Material provided:
● ● ● ● ●
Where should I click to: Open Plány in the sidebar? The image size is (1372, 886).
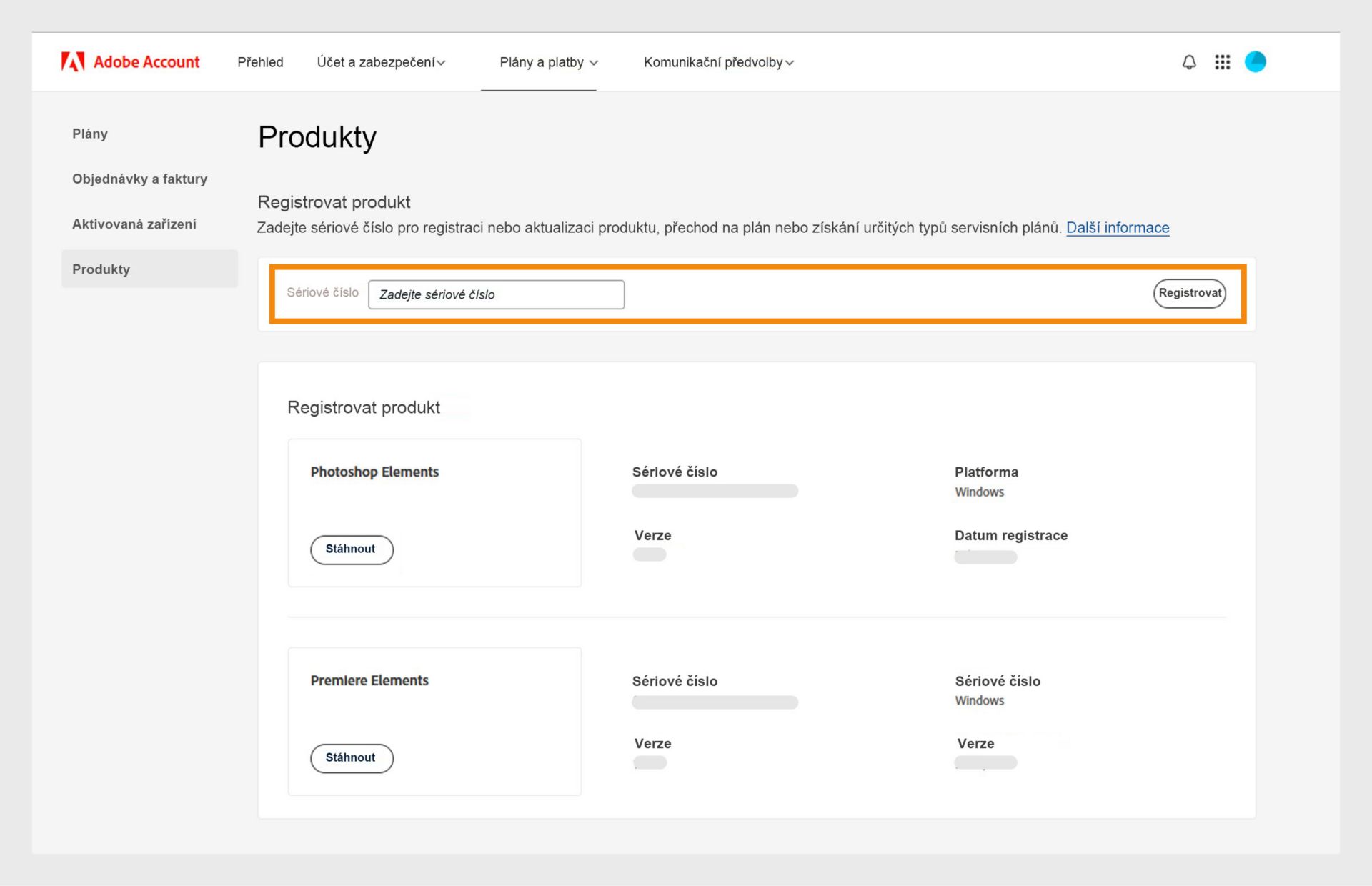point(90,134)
● ● ● ● ●
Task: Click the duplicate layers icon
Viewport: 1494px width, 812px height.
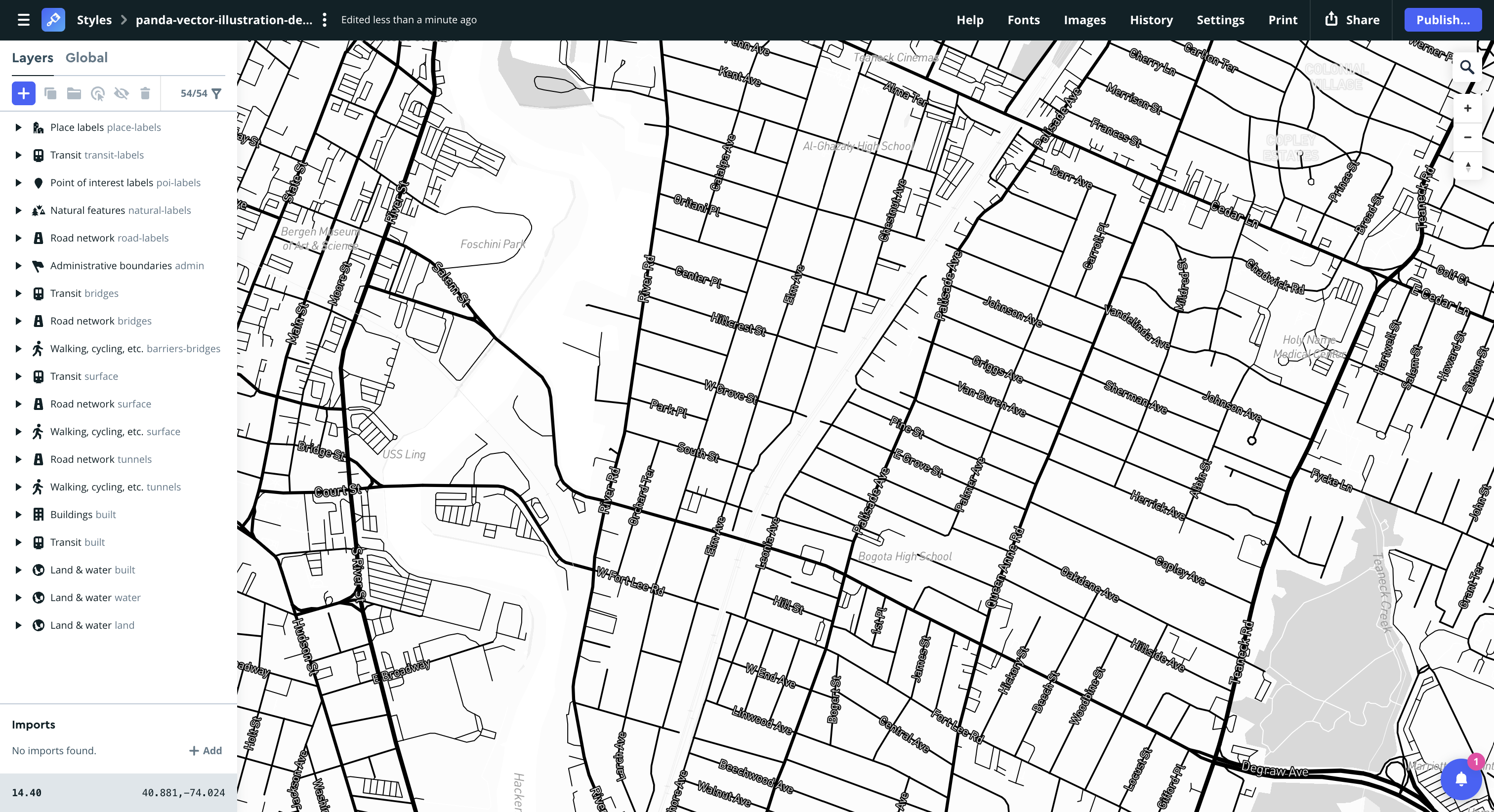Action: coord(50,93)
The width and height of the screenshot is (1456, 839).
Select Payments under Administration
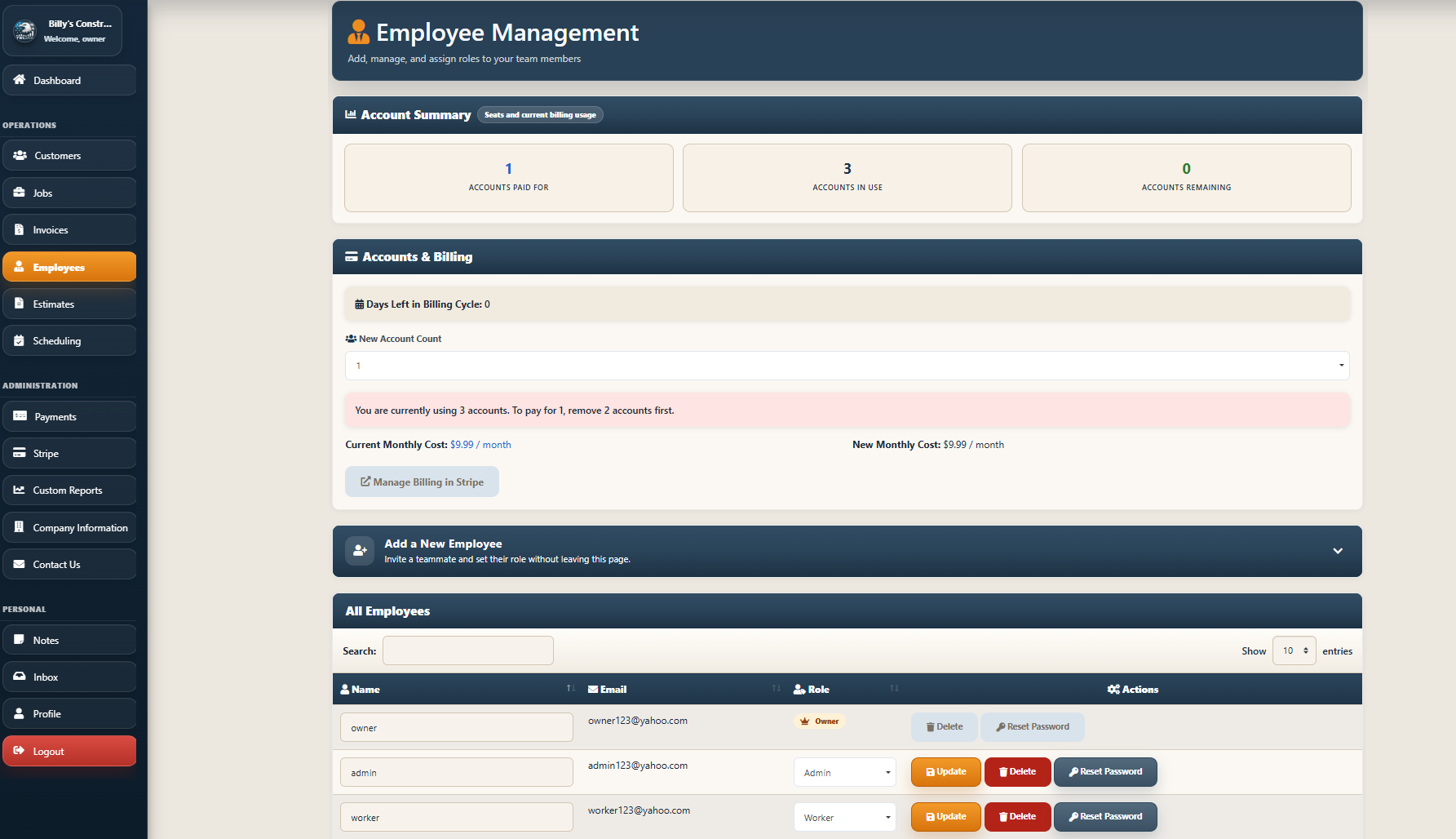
● ● ● ● ●
Exercise prompt:
Write out word for word the lines above that run from the one with "Task: Click the duplicate layers icon" to the one with "Select Payments under Administration". Include both end lines; exclude the images.

Result:
Task: Click the duplicate layers icon
Viewport: 1494px width, 812px height.
Action: coord(50,93)
The width and height of the screenshot is (1456, 839).
Select Payments under Administration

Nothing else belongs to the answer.